┌─ EXCERPTED RECORDS

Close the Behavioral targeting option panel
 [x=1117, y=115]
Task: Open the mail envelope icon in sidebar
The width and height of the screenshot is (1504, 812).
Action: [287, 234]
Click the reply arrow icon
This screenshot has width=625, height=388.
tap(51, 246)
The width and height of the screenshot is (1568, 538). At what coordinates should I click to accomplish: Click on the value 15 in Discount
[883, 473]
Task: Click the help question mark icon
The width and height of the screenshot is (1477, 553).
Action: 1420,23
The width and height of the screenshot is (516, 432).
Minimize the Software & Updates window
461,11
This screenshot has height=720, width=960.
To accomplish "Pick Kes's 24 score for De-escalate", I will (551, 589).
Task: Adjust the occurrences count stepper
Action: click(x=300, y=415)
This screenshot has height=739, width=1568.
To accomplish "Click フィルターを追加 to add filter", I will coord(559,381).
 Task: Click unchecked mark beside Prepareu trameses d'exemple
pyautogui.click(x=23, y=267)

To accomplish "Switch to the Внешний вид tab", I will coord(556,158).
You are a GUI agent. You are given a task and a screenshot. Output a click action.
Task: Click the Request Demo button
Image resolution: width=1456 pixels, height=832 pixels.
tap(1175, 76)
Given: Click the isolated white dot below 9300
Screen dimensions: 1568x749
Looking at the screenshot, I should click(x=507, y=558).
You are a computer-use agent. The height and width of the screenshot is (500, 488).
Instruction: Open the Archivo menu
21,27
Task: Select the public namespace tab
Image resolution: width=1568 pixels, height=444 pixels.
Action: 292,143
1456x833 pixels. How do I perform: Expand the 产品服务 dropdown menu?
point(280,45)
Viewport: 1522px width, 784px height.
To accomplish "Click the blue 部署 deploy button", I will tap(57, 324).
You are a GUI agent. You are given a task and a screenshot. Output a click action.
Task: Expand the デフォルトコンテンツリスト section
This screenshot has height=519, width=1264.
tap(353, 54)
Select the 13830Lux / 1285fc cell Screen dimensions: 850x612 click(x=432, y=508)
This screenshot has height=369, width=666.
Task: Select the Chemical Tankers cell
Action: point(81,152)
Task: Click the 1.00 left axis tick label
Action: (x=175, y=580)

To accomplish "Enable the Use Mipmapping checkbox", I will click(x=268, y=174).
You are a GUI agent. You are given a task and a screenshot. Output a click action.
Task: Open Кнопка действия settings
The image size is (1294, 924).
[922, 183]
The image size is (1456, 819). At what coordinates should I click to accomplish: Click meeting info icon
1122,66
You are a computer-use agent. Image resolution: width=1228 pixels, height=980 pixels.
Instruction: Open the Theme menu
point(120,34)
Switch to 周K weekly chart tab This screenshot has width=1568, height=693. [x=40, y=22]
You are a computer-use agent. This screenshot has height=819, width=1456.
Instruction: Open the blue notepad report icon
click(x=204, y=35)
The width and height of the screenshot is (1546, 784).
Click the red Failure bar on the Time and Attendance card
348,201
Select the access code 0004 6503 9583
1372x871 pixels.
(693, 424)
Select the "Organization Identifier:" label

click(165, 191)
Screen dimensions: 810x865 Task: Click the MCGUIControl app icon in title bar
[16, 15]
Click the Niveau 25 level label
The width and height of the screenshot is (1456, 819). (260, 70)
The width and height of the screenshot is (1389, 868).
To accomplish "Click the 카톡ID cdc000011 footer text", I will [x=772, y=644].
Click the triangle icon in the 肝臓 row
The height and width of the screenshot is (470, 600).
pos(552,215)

└─

PROBLEM DETAILS:
Repeat all of the records above word for word, keeping every line unchanged.

IN RESPONSE:
Close the Behavioral targeting option panel
 [x=1117, y=115]
Task: Open the mail envelope icon in sidebar
The width and height of the screenshot is (1504, 812).
Action: [287, 234]
Click the reply arrow icon
This screenshot has width=625, height=388.
tap(51, 246)
The width and height of the screenshot is (1568, 538). At what coordinates should I click to accomplish: Click on the value 15 in Discount
[883, 473]
Task: Click the help question mark icon
The width and height of the screenshot is (1477, 553).
Action: 1420,23
The width and height of the screenshot is (516, 432).
Minimize the Software & Updates window
461,11
This screenshot has height=720, width=960.
To accomplish "Pick Kes's 24 score for De-escalate", I will (551, 589).
Task: Adjust the occurrences count stepper
Action: click(x=300, y=415)
This screenshot has height=739, width=1568.
To accomplish "Click フィルターを追加 to add filter", I will coord(559,381).
 Task: Click unchecked mark beside Prepareu trameses d'exemple
pyautogui.click(x=23, y=267)

To accomplish "Switch to the Внешний вид tab", I will coord(556,158).
You are a GUI agent. You are given a task and a screenshot. Output a click action.
Task: Click the Request Demo button
Image resolution: width=1456 pixels, height=832 pixels.
tap(1175, 76)
Given: Click the isolated white dot below 9300
Screen dimensions: 1568x749
Looking at the screenshot, I should click(x=507, y=558).
You are a computer-use agent. The height and width of the screenshot is (500, 488).
Instruction: Open the Archivo menu
21,27
Task: Select the public namespace tab
Image resolution: width=1568 pixels, height=444 pixels.
Action: 292,143
1456x833 pixels. How do I perform: Expand the 产品服务 dropdown menu?
point(280,45)
Viewport: 1522px width, 784px height.
To accomplish "Click the blue 部署 deploy button", I will tap(57, 324).
You are a GUI agent. You are given a task and a screenshot. Output a click action.
Task: Expand the デフォルトコンテンツリスト section
This screenshot has height=519, width=1264.
tap(353, 54)
Select the 13830Lux / 1285fc cell Screen dimensions: 850x612 click(x=432, y=508)
This screenshot has height=369, width=666.
Task: Select the Chemical Tankers cell
Action: point(81,152)
Task: Click the 1.00 left axis tick label
Action: (x=175, y=580)

To accomplish "Enable the Use Mipmapping checkbox", I will click(x=268, y=174).
You are a GUI agent. You are given a task and a screenshot. Output a click action.
Task: Open Кнопка действия settings
The image size is (1294, 924).
[922, 183]
The image size is (1456, 819). At what coordinates should I click to accomplish: Click meeting info icon
1122,66
You are a computer-use agent. Image resolution: width=1228 pixels, height=980 pixels.
Instruction: Open the Theme menu
point(120,34)
Switch to 周K weekly chart tab This screenshot has width=1568, height=693. [x=40, y=22]
You are a computer-use agent. This screenshot has height=819, width=1456.
Instruction: Open the blue notepad report icon
click(x=204, y=35)
The width and height of the screenshot is (1546, 784).
Click the red Failure bar on the Time and Attendance card
348,201
Select the access code 0004 6503 9583
1372x871 pixels.
(693, 424)
Select the "Organization Identifier:" label

click(165, 191)
Screen dimensions: 810x865 Task: Click the MCGUIControl app icon in title bar
[16, 15]
Click the Niveau 25 level label
The width and height of the screenshot is (1456, 819). (260, 70)
The width and height of the screenshot is (1389, 868).
To accomplish "Click the 카톡ID cdc000011 footer text", I will [x=772, y=644].
Click the triangle icon in the 肝臓 row
The height and width of the screenshot is (470, 600).
pos(552,215)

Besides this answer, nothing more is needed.